Esta manifestación de explotación sexual comercial constituye uno de los medios a través de los cuales se propicia la corrupción masiva de la niñez y la adolescencia, la deshumanización de las relaciones y se distorsiona la conciencia frente al estimulo erótico, lo que puede condicionar y propiciar respuestas violentas.
Alcalde no vio, no oyó ni entendió
Aunque suene sorprendente, el alcalde Bruno Montoya, quien padece de problemas auditivos, renales, cardiacos y diabéticos, desconocía completamente del problema que era un secreto a voces en Quezalguaque y otras comunidades vecinas.
La noticia de la supuesta pornografía infantil llegó a oídos de los representes del Centro “Alexander Von Humboldt” en Managua en el mes de julio del presente año, y luego visitaron el despacho del edil Montoya y solicitaron el informe elaborado por la comisión investigadora para tomar cartas en el asunto.

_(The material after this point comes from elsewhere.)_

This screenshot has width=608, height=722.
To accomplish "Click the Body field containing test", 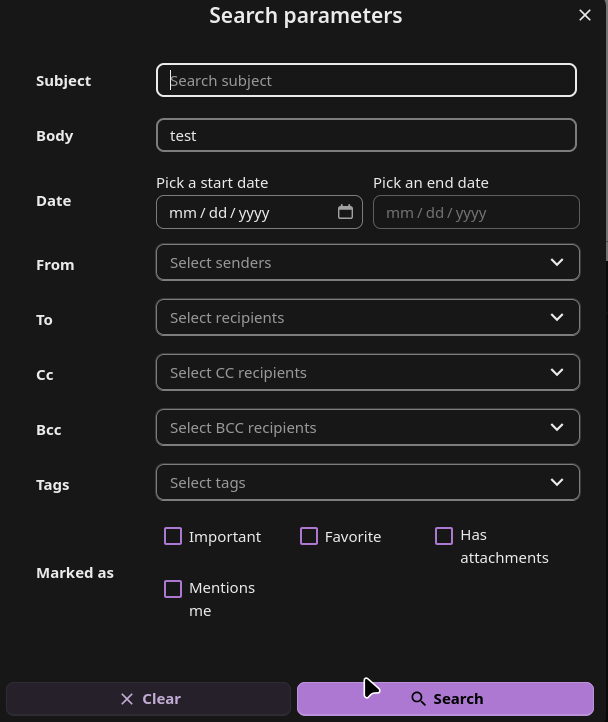I will [366, 135].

“A mí me ocultaron este grave problema por mis condiciones de salud, quizá lo hicieron por evitarme un disgusto, pero en cuanto conocí los resultados del informe elaborado por la comisión investigadora decidí correr a la afanadora Ramona Sánchez Aguilar y a la auxiliar de contabilidad de la comuna, Esmeralda Calero Centeno, quienes fueron señaladas como coautoras junto al ingeniero Miguel Demetrio Mendoza Aguilera, de 32 años, responsable de la sede del Centro ‘Humboldt’ en Quezalguaque”, señaló Bruno Montoya al ser consultado por EL NUEVO DIARIO.
El Alcalde agregó que en ningún momento iba a tolerar ese tipo de acciones dentro de la comuna, porque ensucian la imagen de la institución. “Hay testigos que afirman que en una ocasión, ese señor (Mendoza Aguilera) estaba fotografiando o filmando a un adolescente del sexo masculino, que se masturbaba dentro de la oficina, una cámara estaba grabando el episodio, ante espectadores, entre éstos, las dos ex trabajadoras de la comuna recién destituidas”, aseveró el edil Montoya, quien mencionó que estas declaraciones si es necesario también se las dará a las autoridades policiales.

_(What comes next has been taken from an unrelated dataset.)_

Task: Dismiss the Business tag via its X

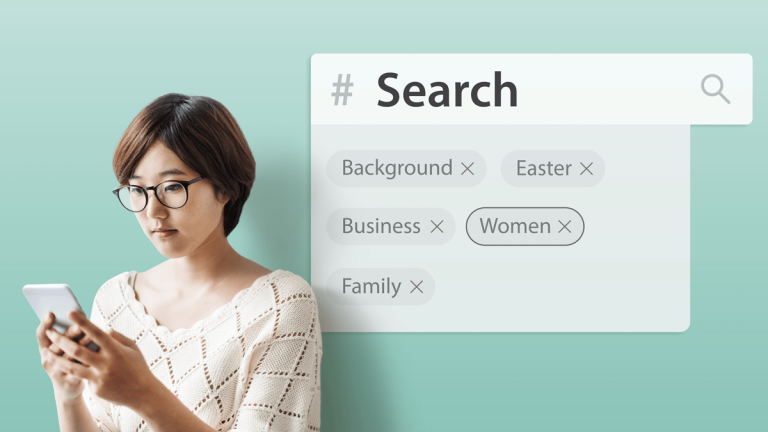Action: (437, 227)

La población quezalguaqueña resiente la actitud pasiva de los padres de familia, así como la poca beligerancia de parte de las autoridades en promover la apertura de un proceso judicial.
Al respecto, el concejal Alejandro Sáenz, Secretario del Concejo de Quezalguaque, expresó que no existían pruebas fehacientes para destituir a los ex trabajadores de la comuna. “Yo les dije que se quejaran ante el Ministerio del Trabajo (Mitrab) y solicitaran su restitución, ellos no quisieron. Creo que las cosas deben de quedar claras, es penoso que los demás te señalen sin causa justificada”, enfatizó. También sostuvo que el caso no fue tema de agenda en las sesiones que anualmente realiza la comuna.
Sicóloga lamenta lenidad
La sicóloga Yahaira Somarriba destacó que es lamentable que los padres de familia de los menores expuestos a pornografía infantil no quisieran denunciar el caso simplemente porque argumentan que son cristianos de la congregación adventista, al igual que Miguel Demetrio Mendoza Aguilera, supuesto explotador de menores.
Según Somarriba la comisión hizo su parte, investigó la situación, entrevistó a varios chavalos y presentó el informe, aunque de manera tardía. “No se le hizo ningún tipo de proceso judicial al implicado, solamente se le castigó con la destitución de su cargo, desconozco ahora a qué se dedica, no sé si está trabajando, no sé si existen ahora personas que estén siendo victimas de él”, enfatizó la sicóloga.